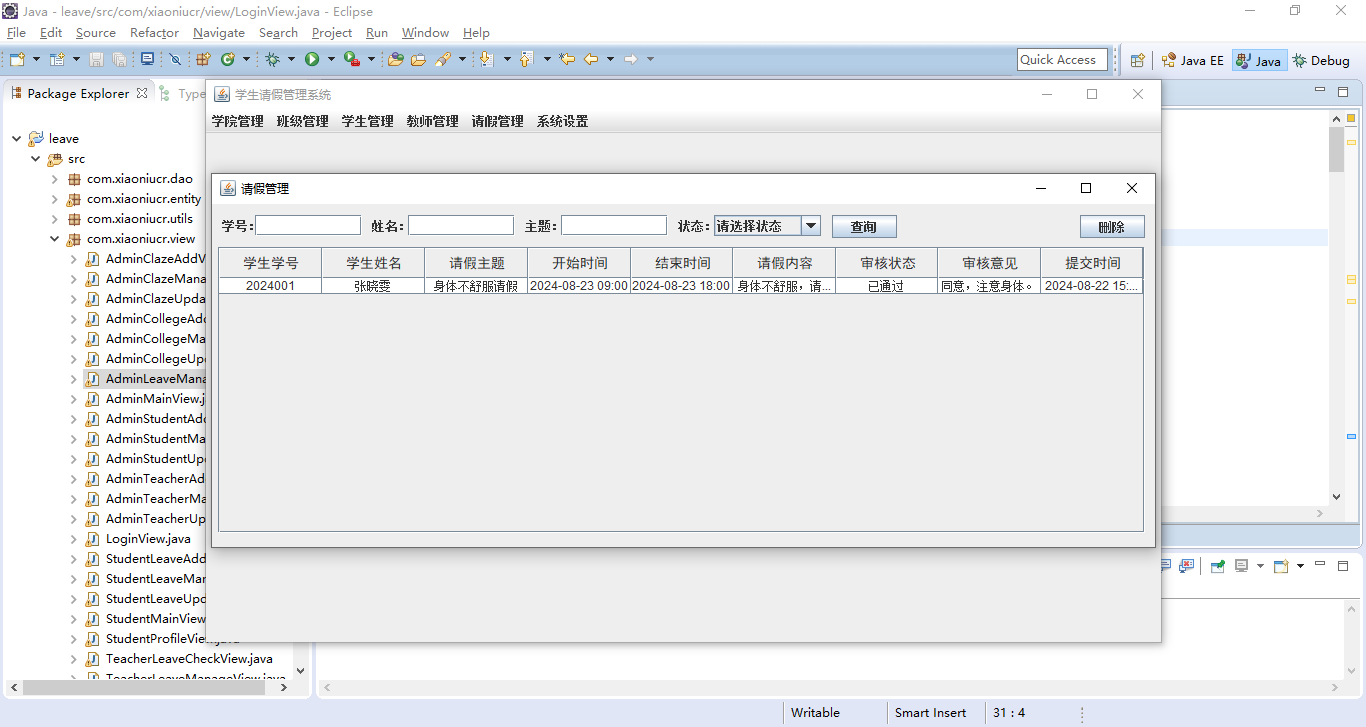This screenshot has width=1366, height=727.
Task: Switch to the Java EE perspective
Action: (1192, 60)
■ ■ ■ ■
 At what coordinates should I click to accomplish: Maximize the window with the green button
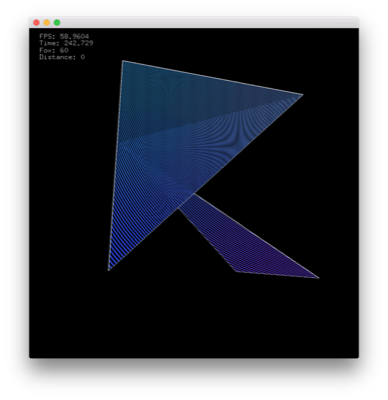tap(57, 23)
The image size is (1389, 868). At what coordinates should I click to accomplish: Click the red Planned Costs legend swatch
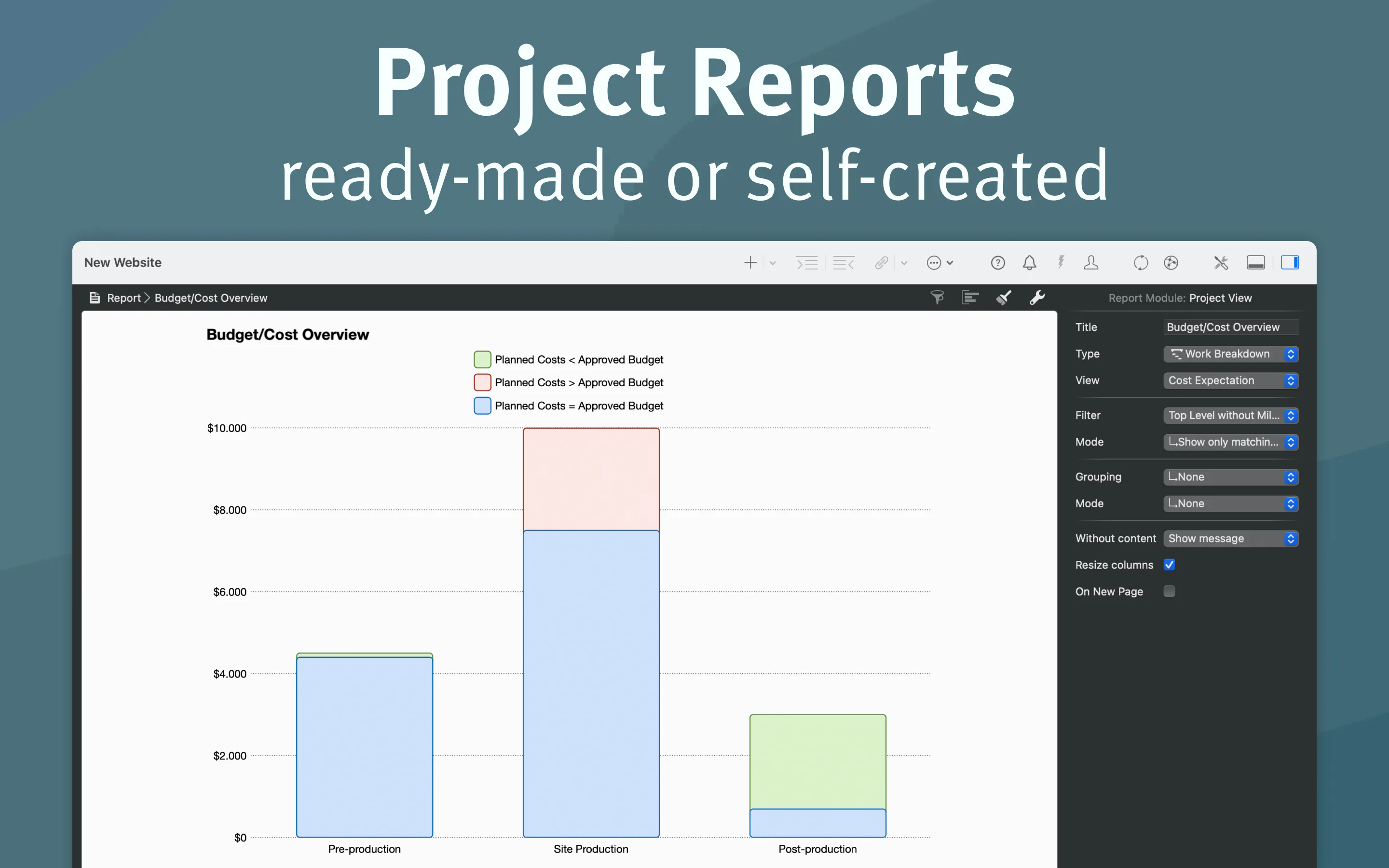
■ ■ ■ ■
» **ABOUT THIS EXERCISE**:
Your reply is to be an exact repeat of the listing above from the line holding "At what coordinates should I click to accomplish: Maximize" down to the line holding "The image size", ends included, pictures excluded.

» **RESULT**:
 At what coordinates should I click to accomplish: Maximize the window with the green button
tap(57, 23)
The image size is (1389, 868). At what coordinates should I click to accomplish: Click the red Planned Costs legend swatch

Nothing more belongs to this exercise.